There was no doubt in my mind that the Holy Spirit intervened so that I could attend the retreat, and from that point on, my doubts about God evaporated.
On the way back to my dorm room, I willingly and joyfully accepted Christ as my Savior and Lord. I felt incredibly free and humbled at the same time. During the next few months, I allowed the sensitivity I had directed inwardly to open up to others. I began to accept myself as God had accepted me.
A watershed moment occurred when I attended a retreat at Massanetta Springs, Virginia, sponsored by a Christian group called the Navigators. My new Christian friends encouraged me to attend, but I didn’t have the $35 registration fee. My friends encouraged me to pray about it. Three days before the retreat I got a letter from my great-aunt Mary, who I hadn’t heard from in two years of college. In it was a simple note: “Thought you could use this,” with a check for $35. There was no doubt in my mind that the Holy Spirit intervened so that I could attend the retreat, and from that point on, my doubts about God evaporated.
My next step in faith was to ask the question, “What difference does God’s love for me make in my life?” Somehow a career in astronomy didn’t hold the excitement it once had. Many of my friends were going into Campus Ministry, but that didn’t seem where God was leading me either. I decided to enroll in seminary to explore possibilities. I joined my parents’ church, was accepted at Princeton Seminary, and enrolled as a candidate in West Jersey Presbytery.
As icing on the cake, I got a job at the Princeton Observatory as the principle data processor for the Copernicus Orbiting Observatory. My other job was serving as the student assistant pastor of the First Presbyterian Church of Edison, New Jersey.
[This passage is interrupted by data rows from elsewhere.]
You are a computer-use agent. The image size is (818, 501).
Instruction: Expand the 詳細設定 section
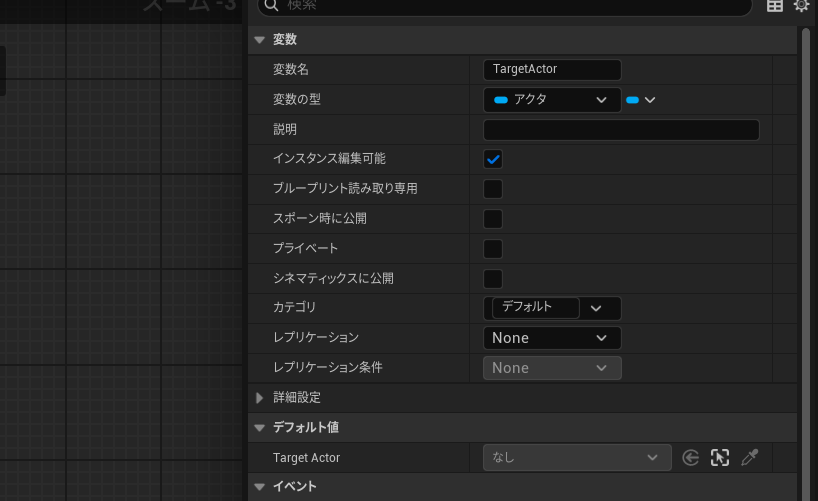tap(259, 398)
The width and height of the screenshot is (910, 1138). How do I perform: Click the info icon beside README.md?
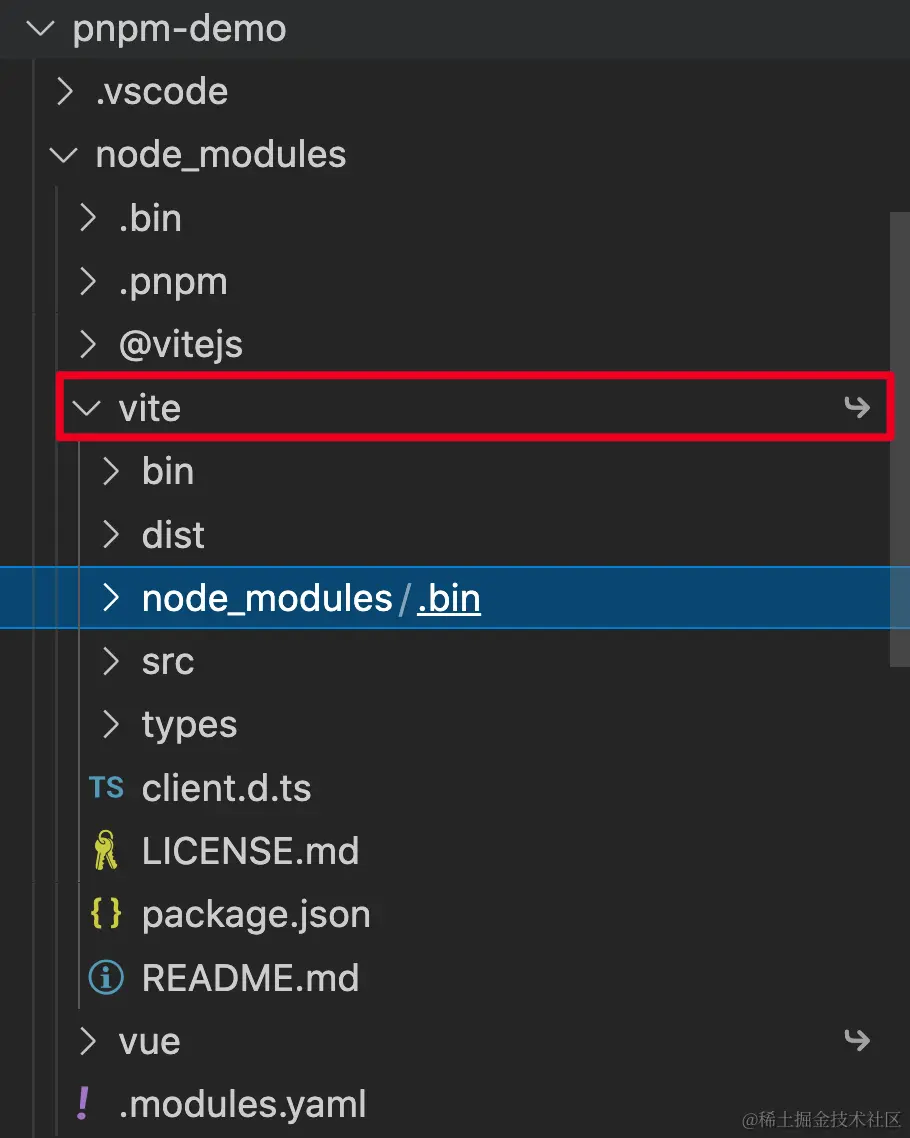(105, 978)
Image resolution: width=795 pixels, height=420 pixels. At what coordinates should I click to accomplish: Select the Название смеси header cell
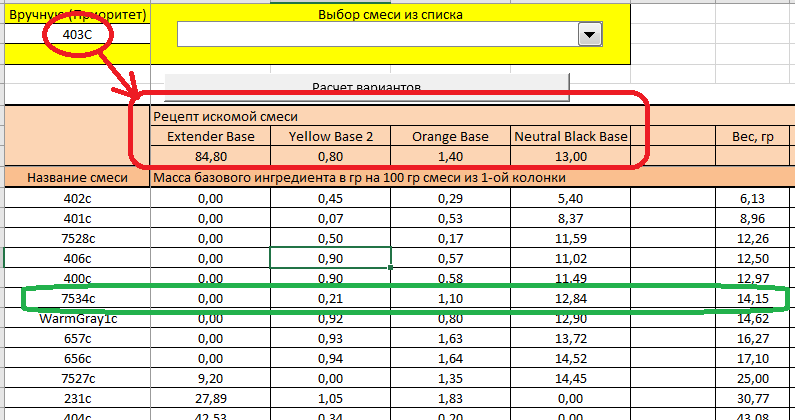click(x=77, y=178)
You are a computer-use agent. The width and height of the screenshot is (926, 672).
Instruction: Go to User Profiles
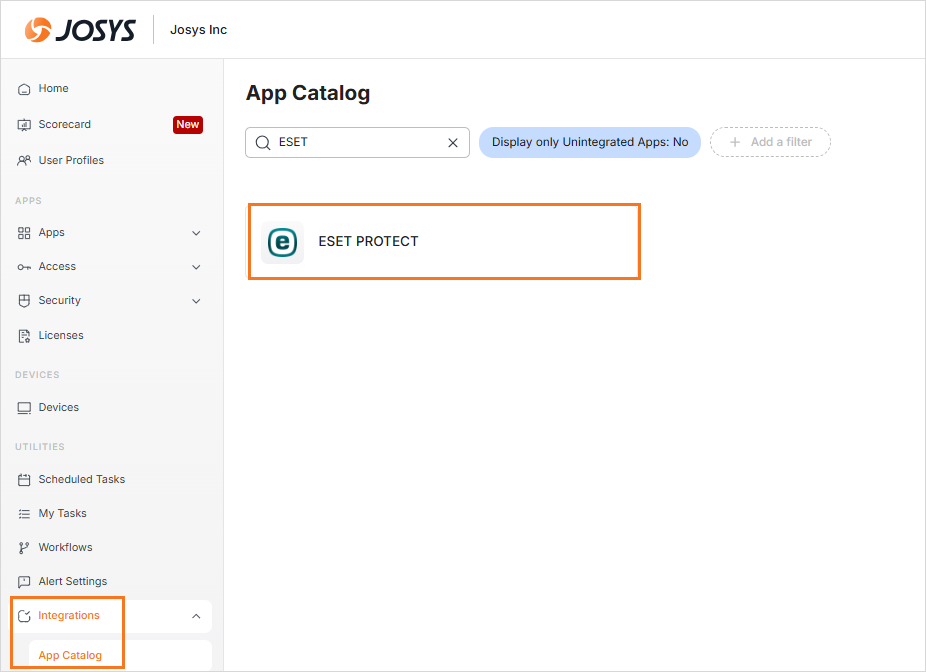pyautogui.click(x=71, y=161)
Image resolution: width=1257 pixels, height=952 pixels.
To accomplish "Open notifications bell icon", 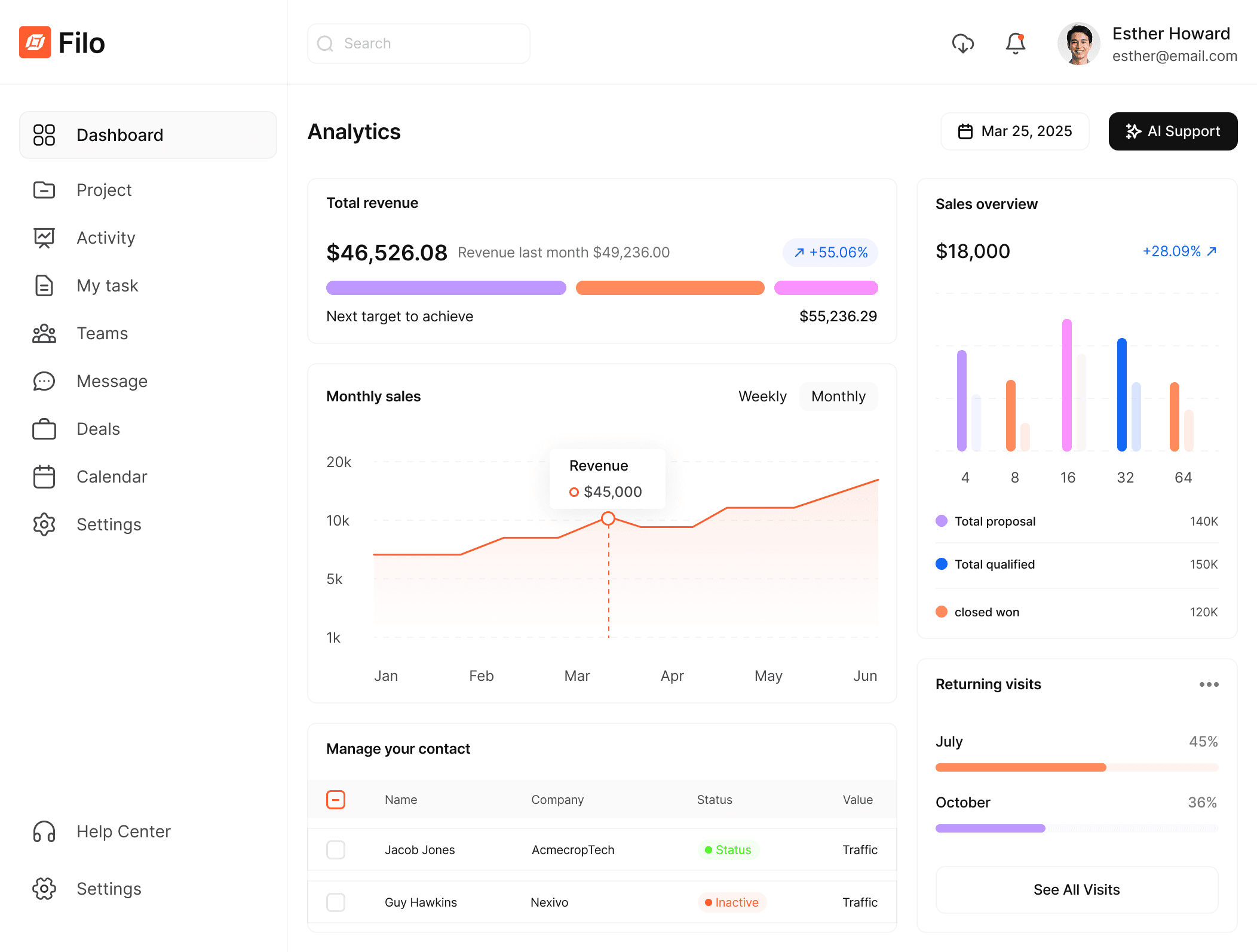I will [1015, 44].
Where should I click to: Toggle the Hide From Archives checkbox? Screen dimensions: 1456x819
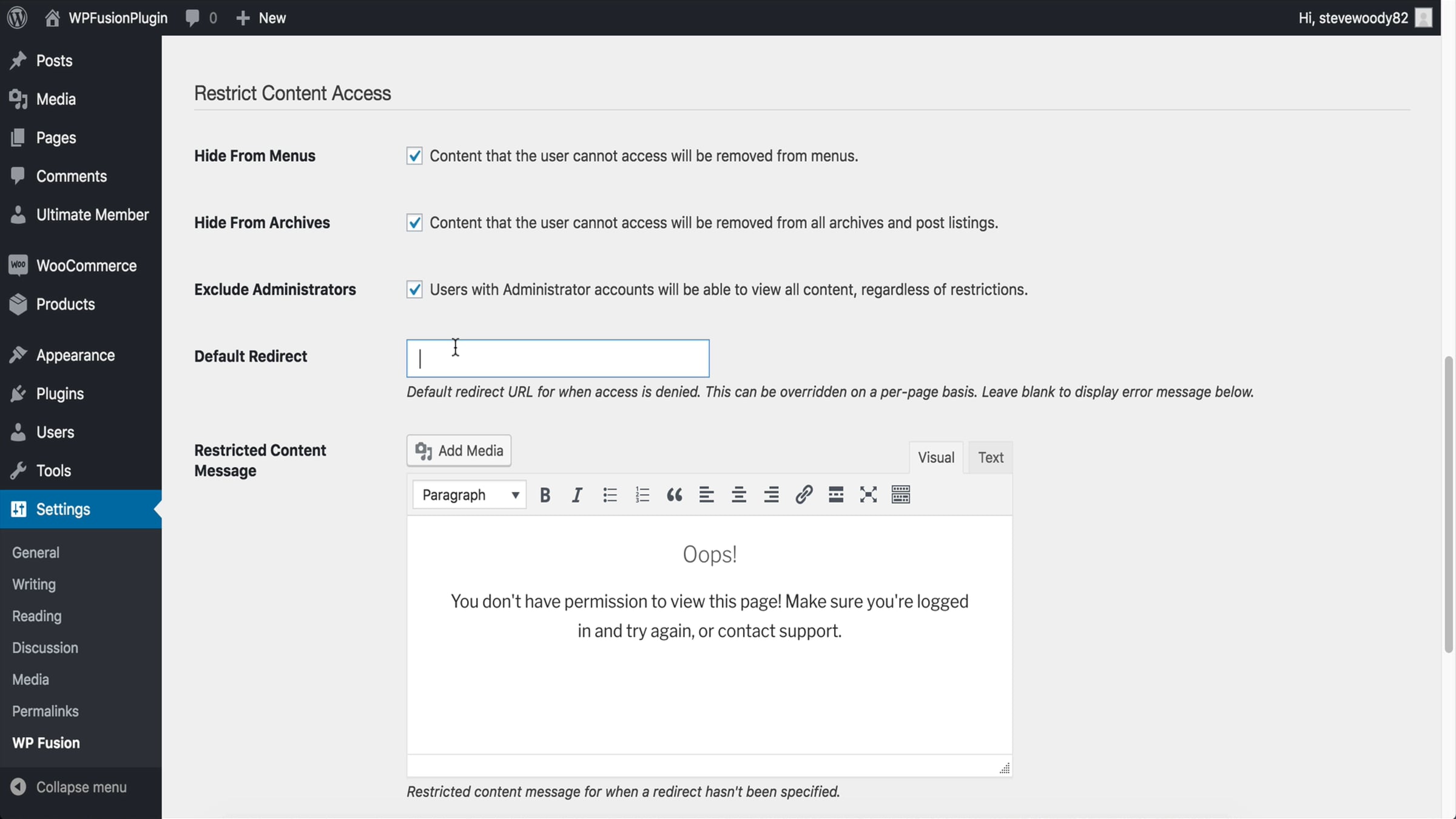414,223
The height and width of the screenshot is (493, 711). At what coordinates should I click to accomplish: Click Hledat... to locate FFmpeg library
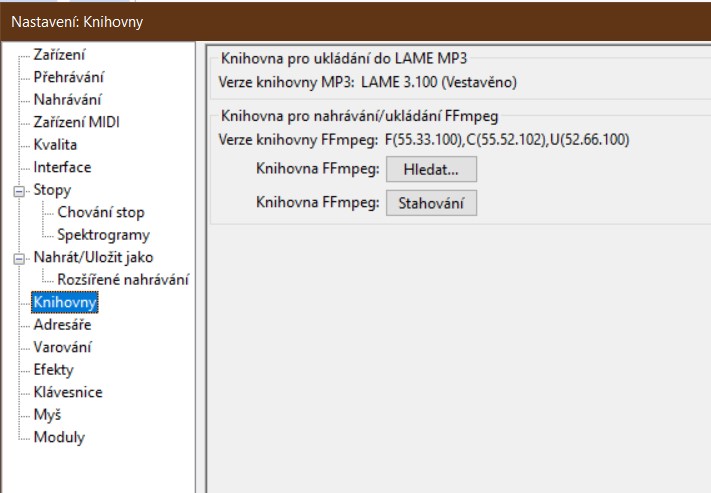431,170
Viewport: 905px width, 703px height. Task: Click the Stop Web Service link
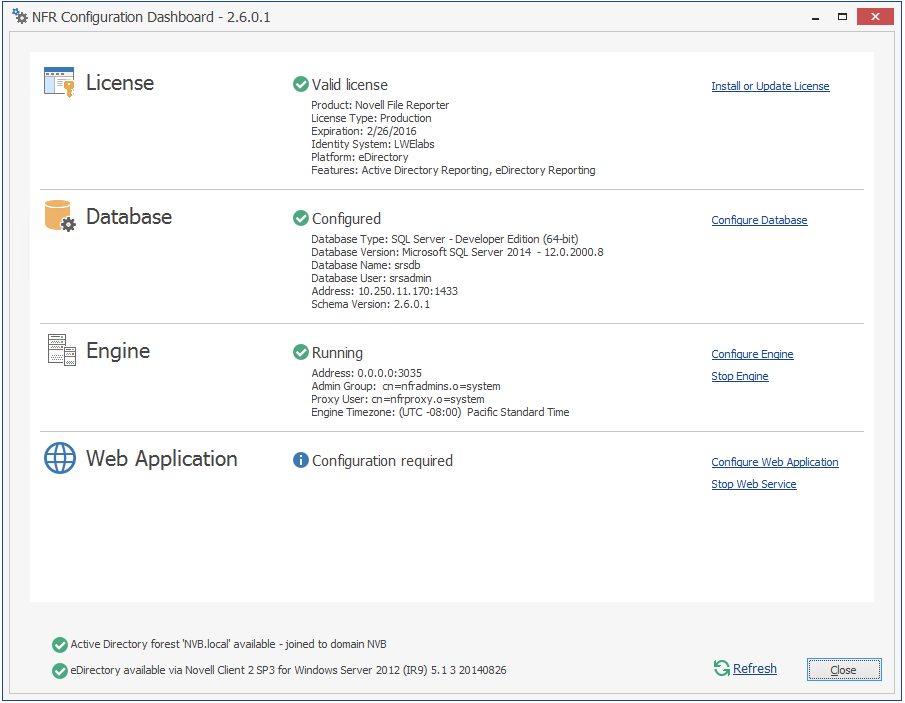point(754,485)
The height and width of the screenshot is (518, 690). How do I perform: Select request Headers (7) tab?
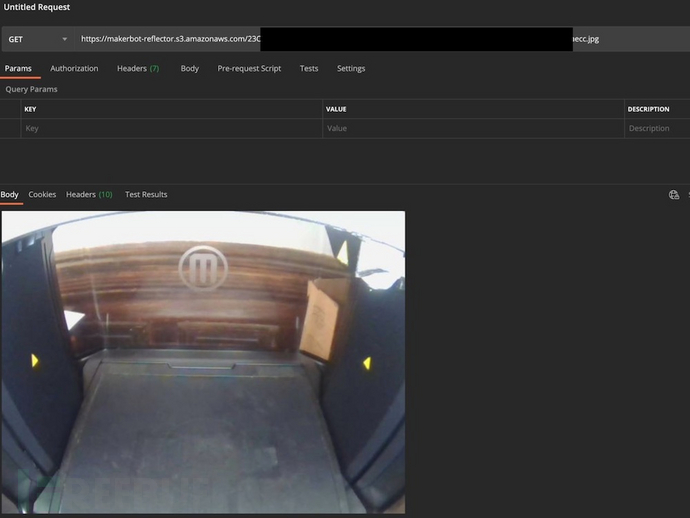(138, 69)
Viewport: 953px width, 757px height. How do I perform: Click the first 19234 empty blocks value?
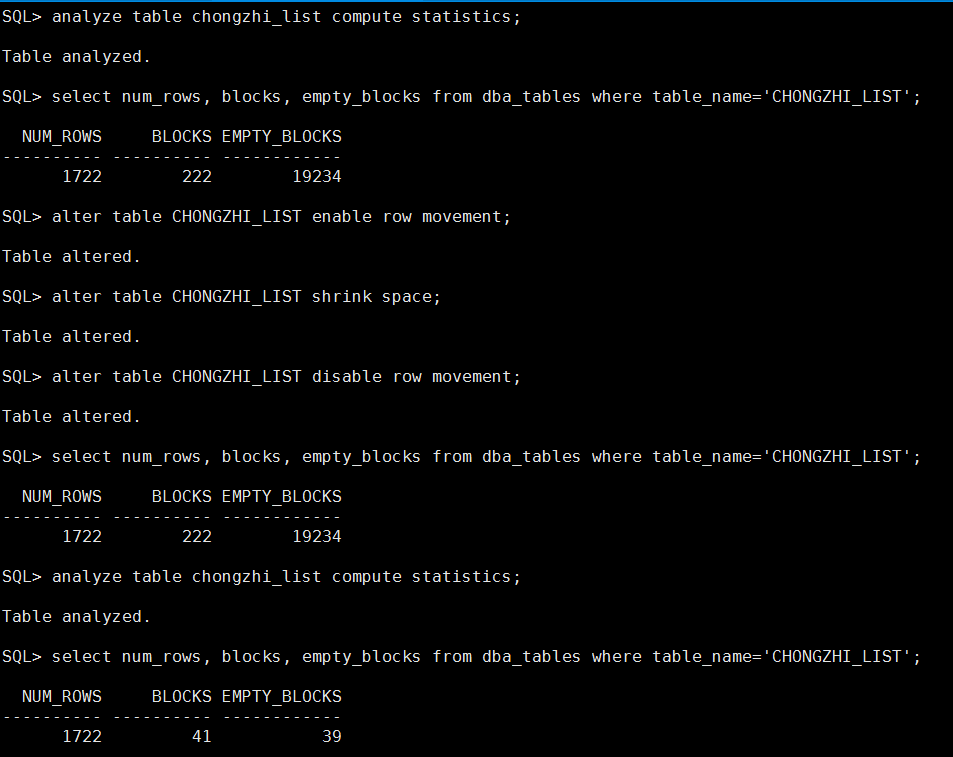point(317,177)
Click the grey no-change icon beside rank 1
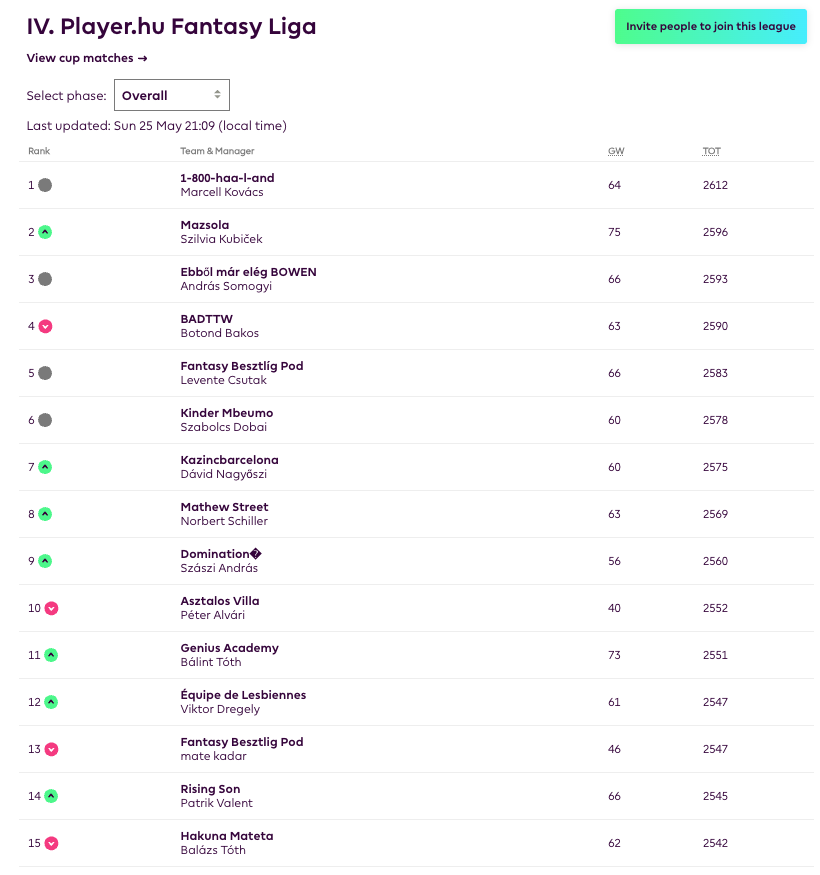The image size is (820, 875). pos(45,185)
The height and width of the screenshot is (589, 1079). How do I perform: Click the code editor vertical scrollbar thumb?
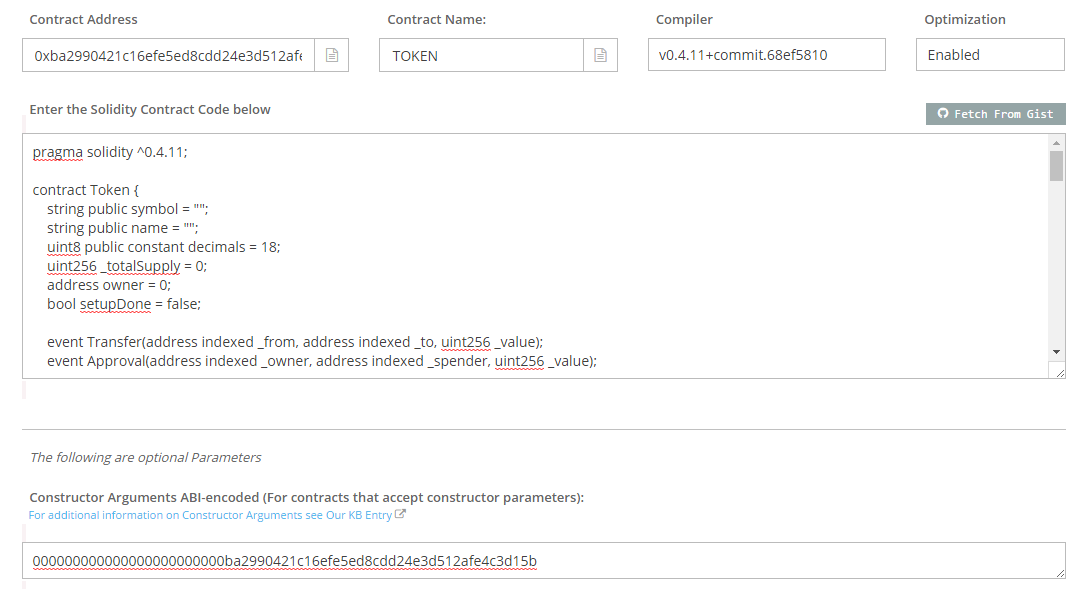click(x=1056, y=165)
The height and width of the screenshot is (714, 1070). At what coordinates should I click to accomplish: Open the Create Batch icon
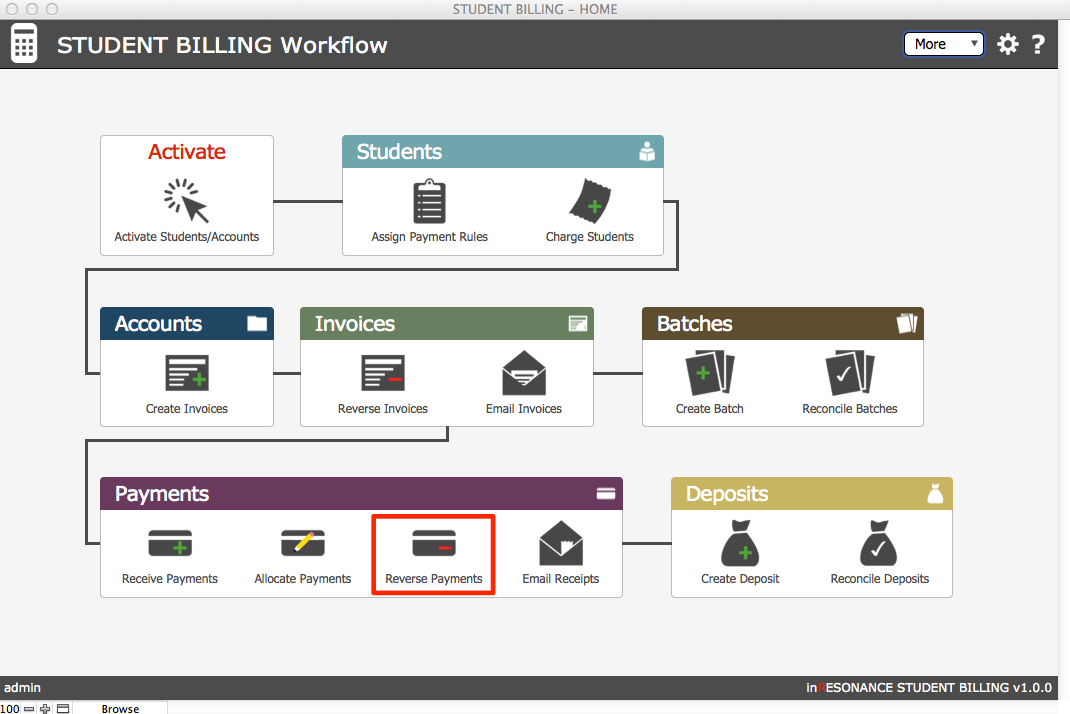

It was through the pastor of that church that I fell in love with the pastoral ministry, and felt called to be a pastor.
So that’s my story. After eighteen years serving churches in Iowa and Ohio, I came back east in 1993. As I look back at some of those early experiences, I see how God used even the negative ones as preparation to be the pastor of a new start-up church in Middletown. This is where God wants me to be, and I have no doubt we are all working in the midst of the Holy Spirit. Life continues to offer real adventures in loving Jesus.